Stored data:
────────

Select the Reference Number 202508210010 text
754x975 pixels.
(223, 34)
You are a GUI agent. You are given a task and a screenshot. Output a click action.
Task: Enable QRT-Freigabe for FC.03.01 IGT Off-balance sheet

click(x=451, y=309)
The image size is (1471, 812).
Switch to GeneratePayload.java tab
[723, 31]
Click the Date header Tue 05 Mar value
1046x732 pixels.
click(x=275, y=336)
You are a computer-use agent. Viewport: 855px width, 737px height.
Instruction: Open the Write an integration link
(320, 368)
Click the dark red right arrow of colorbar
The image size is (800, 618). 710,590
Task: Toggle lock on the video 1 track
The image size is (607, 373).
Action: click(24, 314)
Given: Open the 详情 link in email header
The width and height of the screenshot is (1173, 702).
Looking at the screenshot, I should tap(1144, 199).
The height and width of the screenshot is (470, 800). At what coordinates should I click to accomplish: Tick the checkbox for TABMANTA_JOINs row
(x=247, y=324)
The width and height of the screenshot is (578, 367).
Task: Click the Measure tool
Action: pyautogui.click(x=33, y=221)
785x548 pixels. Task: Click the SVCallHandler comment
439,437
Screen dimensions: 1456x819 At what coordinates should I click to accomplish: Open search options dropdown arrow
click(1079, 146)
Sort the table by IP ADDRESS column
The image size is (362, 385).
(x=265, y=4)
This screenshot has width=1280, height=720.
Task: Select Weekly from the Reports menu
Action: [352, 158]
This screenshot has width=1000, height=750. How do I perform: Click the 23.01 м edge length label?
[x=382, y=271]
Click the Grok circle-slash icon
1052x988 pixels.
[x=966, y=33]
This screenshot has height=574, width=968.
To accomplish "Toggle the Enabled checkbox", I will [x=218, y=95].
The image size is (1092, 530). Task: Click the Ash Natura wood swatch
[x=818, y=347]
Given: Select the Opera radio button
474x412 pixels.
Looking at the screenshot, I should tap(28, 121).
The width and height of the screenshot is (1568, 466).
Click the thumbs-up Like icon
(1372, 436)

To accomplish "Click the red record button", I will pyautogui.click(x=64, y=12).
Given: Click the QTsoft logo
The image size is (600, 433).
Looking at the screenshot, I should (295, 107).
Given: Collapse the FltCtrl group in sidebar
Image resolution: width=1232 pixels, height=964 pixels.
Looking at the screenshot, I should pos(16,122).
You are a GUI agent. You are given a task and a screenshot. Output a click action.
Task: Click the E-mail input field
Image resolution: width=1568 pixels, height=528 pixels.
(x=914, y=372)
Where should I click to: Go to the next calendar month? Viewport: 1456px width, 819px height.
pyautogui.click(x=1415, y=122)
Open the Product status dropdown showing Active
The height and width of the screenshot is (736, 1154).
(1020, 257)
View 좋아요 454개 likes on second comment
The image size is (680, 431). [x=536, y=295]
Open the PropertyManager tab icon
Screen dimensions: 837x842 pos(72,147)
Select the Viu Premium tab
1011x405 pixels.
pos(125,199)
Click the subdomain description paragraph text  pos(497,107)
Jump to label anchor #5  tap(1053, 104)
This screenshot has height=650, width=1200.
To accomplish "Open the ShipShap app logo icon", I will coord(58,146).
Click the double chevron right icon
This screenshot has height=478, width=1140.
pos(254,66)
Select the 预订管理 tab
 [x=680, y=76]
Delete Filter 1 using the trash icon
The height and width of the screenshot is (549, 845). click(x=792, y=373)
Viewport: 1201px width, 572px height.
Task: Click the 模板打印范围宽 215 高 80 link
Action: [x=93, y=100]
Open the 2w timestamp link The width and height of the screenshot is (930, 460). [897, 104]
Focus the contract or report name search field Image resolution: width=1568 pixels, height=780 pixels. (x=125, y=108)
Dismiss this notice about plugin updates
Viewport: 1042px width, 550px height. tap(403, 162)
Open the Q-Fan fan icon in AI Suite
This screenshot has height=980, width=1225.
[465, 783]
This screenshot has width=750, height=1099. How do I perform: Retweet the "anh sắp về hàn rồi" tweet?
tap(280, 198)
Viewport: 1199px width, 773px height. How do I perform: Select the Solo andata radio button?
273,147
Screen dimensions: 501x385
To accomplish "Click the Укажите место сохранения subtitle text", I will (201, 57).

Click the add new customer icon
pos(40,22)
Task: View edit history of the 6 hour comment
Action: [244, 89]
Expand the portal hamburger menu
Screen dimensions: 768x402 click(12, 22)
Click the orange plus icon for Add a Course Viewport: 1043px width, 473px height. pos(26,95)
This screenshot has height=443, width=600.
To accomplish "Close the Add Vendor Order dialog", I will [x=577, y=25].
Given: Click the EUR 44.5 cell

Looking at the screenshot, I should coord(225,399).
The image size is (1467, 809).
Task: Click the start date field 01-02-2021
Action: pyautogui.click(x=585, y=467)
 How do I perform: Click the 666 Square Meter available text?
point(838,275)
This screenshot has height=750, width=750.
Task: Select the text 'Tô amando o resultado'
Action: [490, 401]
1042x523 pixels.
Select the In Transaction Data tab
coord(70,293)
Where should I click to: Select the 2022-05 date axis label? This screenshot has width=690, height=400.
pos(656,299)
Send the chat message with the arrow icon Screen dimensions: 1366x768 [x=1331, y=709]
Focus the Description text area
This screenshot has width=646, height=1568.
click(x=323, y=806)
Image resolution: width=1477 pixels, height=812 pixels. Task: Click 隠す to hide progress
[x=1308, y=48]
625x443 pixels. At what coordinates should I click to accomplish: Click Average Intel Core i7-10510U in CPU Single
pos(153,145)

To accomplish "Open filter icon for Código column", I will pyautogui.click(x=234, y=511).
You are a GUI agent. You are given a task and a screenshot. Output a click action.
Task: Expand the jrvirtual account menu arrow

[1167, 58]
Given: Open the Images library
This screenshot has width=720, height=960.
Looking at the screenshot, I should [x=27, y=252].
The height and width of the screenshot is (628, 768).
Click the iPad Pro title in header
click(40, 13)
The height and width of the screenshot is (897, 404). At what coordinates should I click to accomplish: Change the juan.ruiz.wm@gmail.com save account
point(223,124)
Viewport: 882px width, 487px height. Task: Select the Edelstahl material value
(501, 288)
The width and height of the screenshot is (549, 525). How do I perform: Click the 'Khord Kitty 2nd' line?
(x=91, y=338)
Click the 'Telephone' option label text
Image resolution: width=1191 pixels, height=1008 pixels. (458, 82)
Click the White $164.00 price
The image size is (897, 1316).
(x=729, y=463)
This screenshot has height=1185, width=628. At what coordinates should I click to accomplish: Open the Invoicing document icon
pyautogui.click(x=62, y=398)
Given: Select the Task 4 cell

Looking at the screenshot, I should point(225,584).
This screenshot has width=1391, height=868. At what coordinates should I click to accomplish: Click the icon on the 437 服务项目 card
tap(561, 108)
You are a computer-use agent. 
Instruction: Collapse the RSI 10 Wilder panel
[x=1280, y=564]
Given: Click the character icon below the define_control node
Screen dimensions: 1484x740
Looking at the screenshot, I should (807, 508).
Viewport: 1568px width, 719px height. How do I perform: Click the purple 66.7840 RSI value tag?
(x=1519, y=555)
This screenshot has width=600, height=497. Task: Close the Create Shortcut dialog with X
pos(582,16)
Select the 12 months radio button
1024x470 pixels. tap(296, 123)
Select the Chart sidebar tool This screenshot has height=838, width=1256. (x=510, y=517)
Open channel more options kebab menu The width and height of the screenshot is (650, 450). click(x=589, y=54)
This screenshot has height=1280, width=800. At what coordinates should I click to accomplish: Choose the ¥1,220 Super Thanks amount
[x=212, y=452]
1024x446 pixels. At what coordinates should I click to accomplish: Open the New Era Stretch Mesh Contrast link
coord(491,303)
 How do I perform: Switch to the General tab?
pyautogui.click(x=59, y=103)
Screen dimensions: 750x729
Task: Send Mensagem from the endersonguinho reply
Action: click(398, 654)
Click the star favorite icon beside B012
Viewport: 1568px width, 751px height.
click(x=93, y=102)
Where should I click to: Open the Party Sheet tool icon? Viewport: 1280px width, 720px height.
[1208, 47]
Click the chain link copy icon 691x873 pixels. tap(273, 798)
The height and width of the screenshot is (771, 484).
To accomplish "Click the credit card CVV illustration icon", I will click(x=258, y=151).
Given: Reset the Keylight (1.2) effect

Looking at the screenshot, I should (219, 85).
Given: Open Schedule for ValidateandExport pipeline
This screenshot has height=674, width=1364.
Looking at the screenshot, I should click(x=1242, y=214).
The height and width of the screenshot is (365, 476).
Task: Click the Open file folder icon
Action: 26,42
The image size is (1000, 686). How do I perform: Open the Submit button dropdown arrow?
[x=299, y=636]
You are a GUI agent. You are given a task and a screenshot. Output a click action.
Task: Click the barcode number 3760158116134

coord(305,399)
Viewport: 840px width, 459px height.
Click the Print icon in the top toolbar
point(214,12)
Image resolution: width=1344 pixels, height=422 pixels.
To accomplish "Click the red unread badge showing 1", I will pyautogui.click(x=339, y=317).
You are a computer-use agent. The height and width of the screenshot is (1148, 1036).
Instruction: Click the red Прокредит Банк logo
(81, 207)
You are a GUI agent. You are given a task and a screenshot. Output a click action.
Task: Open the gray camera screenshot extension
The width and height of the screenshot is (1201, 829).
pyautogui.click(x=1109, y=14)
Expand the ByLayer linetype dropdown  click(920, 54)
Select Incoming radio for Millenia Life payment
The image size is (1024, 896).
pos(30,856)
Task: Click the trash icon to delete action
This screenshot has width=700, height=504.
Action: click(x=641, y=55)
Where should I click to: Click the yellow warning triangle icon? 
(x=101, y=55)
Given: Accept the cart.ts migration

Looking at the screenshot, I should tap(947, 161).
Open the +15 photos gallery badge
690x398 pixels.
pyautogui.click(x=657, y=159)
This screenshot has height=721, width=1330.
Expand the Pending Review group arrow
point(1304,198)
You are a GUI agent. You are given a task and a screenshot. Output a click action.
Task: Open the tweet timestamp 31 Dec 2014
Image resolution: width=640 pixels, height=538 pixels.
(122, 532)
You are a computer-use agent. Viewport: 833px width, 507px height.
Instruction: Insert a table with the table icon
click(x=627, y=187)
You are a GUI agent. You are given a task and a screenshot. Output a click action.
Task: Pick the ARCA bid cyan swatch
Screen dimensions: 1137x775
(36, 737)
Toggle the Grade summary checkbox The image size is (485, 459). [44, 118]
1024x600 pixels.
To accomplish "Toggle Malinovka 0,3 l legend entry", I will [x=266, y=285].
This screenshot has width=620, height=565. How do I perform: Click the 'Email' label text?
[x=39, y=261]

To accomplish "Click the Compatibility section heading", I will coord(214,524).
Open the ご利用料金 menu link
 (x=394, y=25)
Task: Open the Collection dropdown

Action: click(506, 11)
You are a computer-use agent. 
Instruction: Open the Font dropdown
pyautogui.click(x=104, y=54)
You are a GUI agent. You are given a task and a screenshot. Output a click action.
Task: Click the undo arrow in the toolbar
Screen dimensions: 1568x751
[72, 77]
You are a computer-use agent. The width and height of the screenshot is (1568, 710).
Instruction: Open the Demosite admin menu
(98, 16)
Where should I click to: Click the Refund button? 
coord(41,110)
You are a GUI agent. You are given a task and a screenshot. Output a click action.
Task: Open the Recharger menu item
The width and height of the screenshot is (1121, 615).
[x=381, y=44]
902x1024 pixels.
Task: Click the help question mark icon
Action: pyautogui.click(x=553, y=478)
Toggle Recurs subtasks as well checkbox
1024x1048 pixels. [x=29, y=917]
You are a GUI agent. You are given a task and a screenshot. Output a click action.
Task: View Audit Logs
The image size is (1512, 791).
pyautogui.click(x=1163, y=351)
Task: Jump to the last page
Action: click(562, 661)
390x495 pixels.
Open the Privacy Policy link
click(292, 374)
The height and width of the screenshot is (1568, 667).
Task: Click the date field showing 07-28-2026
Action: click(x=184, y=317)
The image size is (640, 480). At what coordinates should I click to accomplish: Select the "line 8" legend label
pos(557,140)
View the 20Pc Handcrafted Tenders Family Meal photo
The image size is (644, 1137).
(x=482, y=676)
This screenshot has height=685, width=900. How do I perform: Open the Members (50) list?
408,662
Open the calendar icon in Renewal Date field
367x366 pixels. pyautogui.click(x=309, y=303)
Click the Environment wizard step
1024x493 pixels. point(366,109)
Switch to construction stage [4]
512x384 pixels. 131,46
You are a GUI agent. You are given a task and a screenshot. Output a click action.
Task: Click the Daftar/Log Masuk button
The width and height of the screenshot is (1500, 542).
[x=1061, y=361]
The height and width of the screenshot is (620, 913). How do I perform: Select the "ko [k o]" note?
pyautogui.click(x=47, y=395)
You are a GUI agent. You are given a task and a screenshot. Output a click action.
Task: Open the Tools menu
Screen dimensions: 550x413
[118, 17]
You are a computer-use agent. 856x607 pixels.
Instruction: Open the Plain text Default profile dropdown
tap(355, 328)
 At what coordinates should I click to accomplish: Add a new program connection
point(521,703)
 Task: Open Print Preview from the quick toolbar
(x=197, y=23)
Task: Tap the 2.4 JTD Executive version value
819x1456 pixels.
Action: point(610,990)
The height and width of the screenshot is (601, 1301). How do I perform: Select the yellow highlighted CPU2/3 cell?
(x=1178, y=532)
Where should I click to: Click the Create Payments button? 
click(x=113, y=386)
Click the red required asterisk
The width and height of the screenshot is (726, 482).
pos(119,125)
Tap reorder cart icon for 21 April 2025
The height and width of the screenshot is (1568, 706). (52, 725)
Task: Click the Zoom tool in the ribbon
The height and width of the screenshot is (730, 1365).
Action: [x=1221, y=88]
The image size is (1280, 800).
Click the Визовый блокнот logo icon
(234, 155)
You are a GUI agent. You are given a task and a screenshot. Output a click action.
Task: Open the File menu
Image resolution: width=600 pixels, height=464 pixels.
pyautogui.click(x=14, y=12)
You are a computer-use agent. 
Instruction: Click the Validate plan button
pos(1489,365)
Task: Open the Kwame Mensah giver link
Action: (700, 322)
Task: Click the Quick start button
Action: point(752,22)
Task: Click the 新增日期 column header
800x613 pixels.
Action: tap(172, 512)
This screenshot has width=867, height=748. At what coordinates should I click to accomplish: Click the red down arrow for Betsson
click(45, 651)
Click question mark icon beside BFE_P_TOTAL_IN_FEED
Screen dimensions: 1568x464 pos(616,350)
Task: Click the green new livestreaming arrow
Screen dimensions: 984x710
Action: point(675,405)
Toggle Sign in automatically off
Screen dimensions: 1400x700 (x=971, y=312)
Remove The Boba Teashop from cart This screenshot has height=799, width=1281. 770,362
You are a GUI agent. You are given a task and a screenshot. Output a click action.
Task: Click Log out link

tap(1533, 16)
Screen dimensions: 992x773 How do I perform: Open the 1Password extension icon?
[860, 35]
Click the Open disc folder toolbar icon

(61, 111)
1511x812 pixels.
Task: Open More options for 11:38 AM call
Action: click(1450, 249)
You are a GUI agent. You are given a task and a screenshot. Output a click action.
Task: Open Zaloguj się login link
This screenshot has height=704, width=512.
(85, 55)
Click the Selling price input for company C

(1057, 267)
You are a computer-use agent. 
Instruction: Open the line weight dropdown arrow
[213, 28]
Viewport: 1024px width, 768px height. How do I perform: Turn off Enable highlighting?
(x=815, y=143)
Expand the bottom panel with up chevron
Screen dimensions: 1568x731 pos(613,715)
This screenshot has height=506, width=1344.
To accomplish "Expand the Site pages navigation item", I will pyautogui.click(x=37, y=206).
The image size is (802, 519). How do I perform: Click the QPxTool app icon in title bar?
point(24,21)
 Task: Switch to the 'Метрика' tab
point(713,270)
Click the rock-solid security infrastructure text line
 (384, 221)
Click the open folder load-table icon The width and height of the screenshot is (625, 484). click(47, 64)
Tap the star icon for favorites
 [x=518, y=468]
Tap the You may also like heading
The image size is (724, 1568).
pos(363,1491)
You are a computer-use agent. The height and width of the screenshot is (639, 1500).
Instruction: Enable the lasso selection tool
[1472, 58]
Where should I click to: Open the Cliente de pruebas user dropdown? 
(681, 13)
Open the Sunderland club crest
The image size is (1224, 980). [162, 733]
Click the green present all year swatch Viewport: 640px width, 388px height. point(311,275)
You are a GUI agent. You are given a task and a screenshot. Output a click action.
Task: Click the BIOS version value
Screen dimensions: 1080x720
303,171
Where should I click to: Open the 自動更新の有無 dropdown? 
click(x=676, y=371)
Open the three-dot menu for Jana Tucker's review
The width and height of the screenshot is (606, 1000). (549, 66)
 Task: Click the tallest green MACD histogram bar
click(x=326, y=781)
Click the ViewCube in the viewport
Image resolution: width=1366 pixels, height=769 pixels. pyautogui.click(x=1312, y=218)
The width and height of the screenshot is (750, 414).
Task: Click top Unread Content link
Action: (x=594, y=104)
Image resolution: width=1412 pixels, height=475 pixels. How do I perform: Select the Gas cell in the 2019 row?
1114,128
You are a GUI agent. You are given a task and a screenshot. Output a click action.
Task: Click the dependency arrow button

────────

Starting at the line above that contains "Screen dimensions: 1568x751", write out each line exactly until the line that contains "Task: Open the Tools menu" has been written, and stop there.

Screen dimensions: 1568x751
[72, 77]
You are a computer-use agent. The width and height of the screenshot is (1568, 710).
Instruction: Open the Demosite admin menu
(98, 16)
Where should I click to: Click the Refund button? 
coord(41,110)
You are a GUI agent. You are given a task and a screenshot. Output a click action.
Task: Open the Recharger menu item
The width and height of the screenshot is (1121, 615).
[x=381, y=44]
902x1024 pixels.
Task: Click the help question mark icon
Action: pyautogui.click(x=553, y=478)
Toggle Recurs subtasks as well checkbox
1024x1048 pixels. [x=29, y=917]
You are a GUI agent. You are given a task and a screenshot. Output a click action.
Task: View Audit Logs
The image size is (1512, 791).
pyautogui.click(x=1163, y=351)
Task: Jump to the last page
Action: click(562, 661)
390x495 pixels.
Open the Privacy Policy link
click(292, 374)
The height and width of the screenshot is (1568, 667).
Task: Click the date field showing 07-28-2026
Action: click(x=184, y=317)
The image size is (640, 480). At what coordinates should I click to accomplish: Select the "line 8" legend label
pos(557,140)
View the 20Pc Handcrafted Tenders Family Meal photo
The image size is (644, 1137).
(x=482, y=676)
This screenshot has height=685, width=900. How do I perform: Open the Members (50) list?
408,662
Open the calendar icon in Renewal Date field
367x366 pixels. pyautogui.click(x=309, y=303)
Click the Environment wizard step
1024x493 pixels. point(366,109)
Switch to construction stage [4]
512x384 pixels. 131,46
You are a GUI agent. You are given a task and a screenshot. Output a click action.
Task: Click the Daftar/Log Masuk button
The width and height of the screenshot is (1500, 542).
[x=1061, y=361]
The height and width of the screenshot is (620, 913). How do I perform: Select the "ko [k o]" note?
pyautogui.click(x=47, y=395)
You are a GUI agent. You are given a task and a screenshot. Output a click action.
Task: Open the Tools menu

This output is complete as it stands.